Re: Twój pierwszy raz.

: 14 sie 2011, 14:03
autor: Grzegorz
Druid pisze:O ile z moją pamięcią wszystko w porządku to składać litery uczyłem się za sprawą komiksu "TYTUS, ROMEK I ATOMEK", a pierwszą książką bez obrazków byłą na pewno jedna z części A.SZKLARSKIEGO "Tomek na wojennej ścieżce". Tak to się u mnie zaczęło.:)
I trwa ?

Re: Twój pierwszy raz.

: 14 sie 2011, 14:15
autor: polliter
"Krzyżacy" Sienkiewicza.
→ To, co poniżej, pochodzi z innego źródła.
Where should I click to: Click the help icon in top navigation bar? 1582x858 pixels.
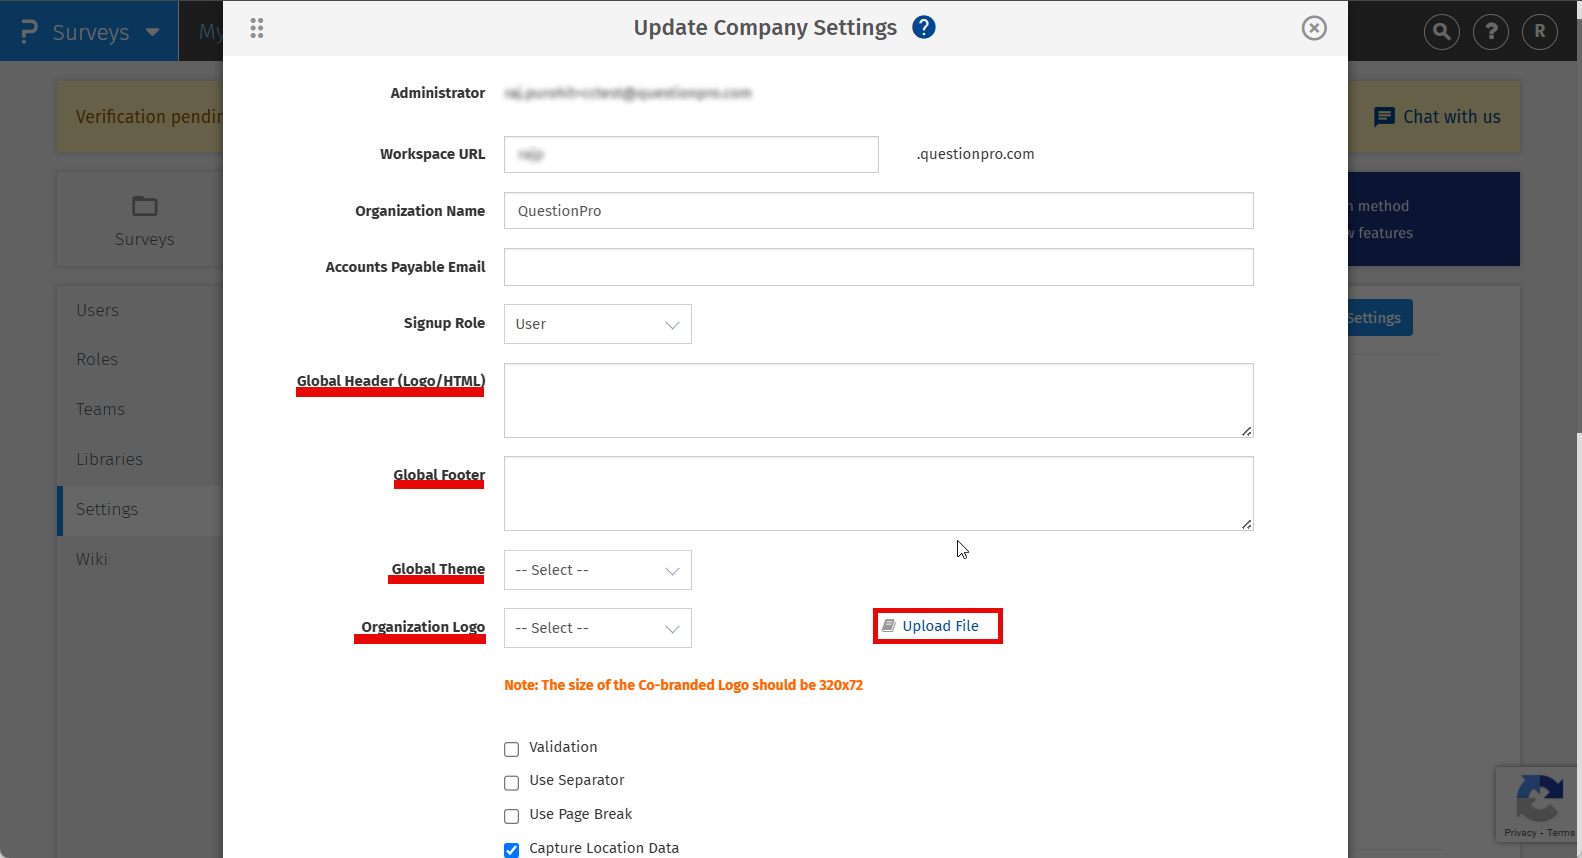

Nie wierzyłem, że ją skończę, ale udało się :D

Wcześniej były nowelki, bajki o pieskach i wiersze Brzechwy, ale to była pierwsza "prawdziwa" książka.

Re: Twój pierwszy raz.

: 14 sie 2011, 18:51
autor: Gość
...Kto mi dal skrzydla -J.porazinska

Nie moglam nauczyc sie czytac
chyba cos ze mna nie tak.....
:)

Re: Twój pierwszy raz.

: 14 sie 2011, 19:26
autor: ruda paskuda
Chyba "Dzieci z Bullerbyn" w wieku lat bodajże czterech, jako trzylatka zwykłam czytywać krótkie książeczki dla dzieci :D
Potem już samo poleciało, mnóstwo Astrid Lindgren, wszystkie "Tomki" Szklarskiego", słowem - wszystko co na półkach stało, a stało niemało, bo przezorni rodzice zgromadzili trochę lektur dla swych latorośli.

Re: Twój pierwszy raz.

: 17 sie 2011, 20:54
autor: Watashi
Nie chętnie czytałam książki.
Pierwszą taką, którą przeczytałam od deski do deski była lektura "Ania z Zielonego Wzgórza". Pamiętam, że byłam bardzo dumna z siebie.
Później dłuuugi czas nic, aż mama poleciła mi w gimnazjum "Kod Leonarda da Vinci" i tak się zaczęło.

Re: Twój pierwszy raz.

: 17 sie 2011, 20:58
autor: Elaine
Baśnie Andersena, albo braci Grimm. Nie pamiętam w stu procentach co pierwsze, ale stawiam na bG.